Details of OmegaWiki's use of ISO-639-3
OmegaWiki will make use of the ISO-639-3 qaa through qtz codes that are reserved for local use that is possible within the standard for specific information. This helps us deal with expressions that have a "grammar" but are not necessarily a language used for general communication. ISO 639-3 says these codes are for "cases in which there is no suitable existing code".
For chemical codes like H2O we will use the mul or zxx code; this is a code for stuff that is not language specific. ISO 639-3 defines "mul" as indicating "many languages are used and it is not practical to specify all the appropriate language codes". ISO 639-3 defines "zxx" as for "a situation in which a language identifier is required by system definition, but the item being described does not actually contain linguistic content."

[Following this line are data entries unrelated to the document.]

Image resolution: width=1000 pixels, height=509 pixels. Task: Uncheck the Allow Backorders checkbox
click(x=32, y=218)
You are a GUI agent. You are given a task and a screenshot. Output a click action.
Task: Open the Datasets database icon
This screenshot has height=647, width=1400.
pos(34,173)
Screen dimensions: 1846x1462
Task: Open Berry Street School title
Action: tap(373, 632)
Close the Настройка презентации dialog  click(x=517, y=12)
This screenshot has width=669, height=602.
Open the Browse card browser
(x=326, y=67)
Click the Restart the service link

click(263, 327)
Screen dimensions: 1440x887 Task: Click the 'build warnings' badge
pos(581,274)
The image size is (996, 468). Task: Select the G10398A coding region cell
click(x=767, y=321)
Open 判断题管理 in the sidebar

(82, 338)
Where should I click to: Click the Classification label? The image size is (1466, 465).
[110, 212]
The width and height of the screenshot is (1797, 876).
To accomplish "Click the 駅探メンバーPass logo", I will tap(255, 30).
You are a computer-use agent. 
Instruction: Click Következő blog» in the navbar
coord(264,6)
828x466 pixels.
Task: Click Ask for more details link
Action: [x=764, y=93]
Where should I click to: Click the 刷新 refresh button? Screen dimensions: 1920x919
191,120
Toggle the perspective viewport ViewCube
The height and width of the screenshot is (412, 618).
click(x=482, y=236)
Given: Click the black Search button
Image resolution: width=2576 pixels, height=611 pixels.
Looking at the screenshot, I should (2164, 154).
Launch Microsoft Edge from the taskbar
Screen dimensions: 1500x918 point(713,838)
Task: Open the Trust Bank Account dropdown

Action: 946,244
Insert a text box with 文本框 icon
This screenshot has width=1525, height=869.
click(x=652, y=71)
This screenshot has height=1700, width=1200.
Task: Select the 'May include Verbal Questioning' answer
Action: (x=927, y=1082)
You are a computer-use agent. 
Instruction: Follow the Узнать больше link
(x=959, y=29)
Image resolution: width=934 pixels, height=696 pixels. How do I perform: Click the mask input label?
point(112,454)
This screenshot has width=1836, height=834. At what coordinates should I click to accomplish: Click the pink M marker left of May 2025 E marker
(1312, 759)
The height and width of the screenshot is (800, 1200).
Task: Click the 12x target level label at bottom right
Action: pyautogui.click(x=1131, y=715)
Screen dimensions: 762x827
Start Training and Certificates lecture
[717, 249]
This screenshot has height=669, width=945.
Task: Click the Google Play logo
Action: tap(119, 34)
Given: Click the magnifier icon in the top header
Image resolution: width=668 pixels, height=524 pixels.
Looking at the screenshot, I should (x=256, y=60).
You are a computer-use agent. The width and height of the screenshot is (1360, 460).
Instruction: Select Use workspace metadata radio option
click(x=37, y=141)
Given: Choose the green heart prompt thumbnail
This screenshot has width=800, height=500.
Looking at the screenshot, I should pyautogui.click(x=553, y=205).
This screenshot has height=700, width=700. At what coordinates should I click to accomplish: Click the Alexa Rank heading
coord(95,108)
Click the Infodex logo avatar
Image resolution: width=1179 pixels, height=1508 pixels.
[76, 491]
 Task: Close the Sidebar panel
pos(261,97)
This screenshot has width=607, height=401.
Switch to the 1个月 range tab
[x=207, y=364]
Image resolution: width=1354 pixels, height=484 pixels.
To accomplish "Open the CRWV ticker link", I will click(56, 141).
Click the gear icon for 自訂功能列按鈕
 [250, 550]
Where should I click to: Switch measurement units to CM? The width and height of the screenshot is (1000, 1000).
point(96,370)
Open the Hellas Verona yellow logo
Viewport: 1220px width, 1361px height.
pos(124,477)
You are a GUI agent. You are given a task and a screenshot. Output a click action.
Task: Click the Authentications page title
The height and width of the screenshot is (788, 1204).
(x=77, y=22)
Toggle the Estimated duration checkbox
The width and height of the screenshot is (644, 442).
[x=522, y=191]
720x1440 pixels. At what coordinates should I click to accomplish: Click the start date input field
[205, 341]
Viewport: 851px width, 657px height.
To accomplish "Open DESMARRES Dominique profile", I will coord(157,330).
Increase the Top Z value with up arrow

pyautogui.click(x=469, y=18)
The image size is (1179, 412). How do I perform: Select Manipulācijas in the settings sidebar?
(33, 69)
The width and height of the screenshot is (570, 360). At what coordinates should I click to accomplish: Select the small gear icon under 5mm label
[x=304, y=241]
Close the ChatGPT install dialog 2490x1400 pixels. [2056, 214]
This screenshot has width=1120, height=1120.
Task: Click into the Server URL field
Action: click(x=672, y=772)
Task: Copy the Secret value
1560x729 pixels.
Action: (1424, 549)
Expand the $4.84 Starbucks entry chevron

The Language table is a table in the database that contains the languages that Expressions can be added in. Without a record in this table, it is not possible to add words for that language or dialect. Adding a Language is different from adding Babel templates or Portals. Languages can only be added by bureaucrats.
오메가 위키상에 사용중인 언어 목록
- Editable languages is a page with a list of language names. It appears to be automatically updated every few days. The list takes the form of a link to a portal for the language name's ISO 639-3 3-letter code, and a link to the DefinedMeaning of the Expression for the name of that language in that language. However, the list is incomplete; for instance, it doesn't list English (United Kingdom) or English (United States).
- Omegawiki.org's statistics for "Number of Expressions per language" show a list of languages actually used in OmegaWiki, including English (United Kingdom) and English (United States).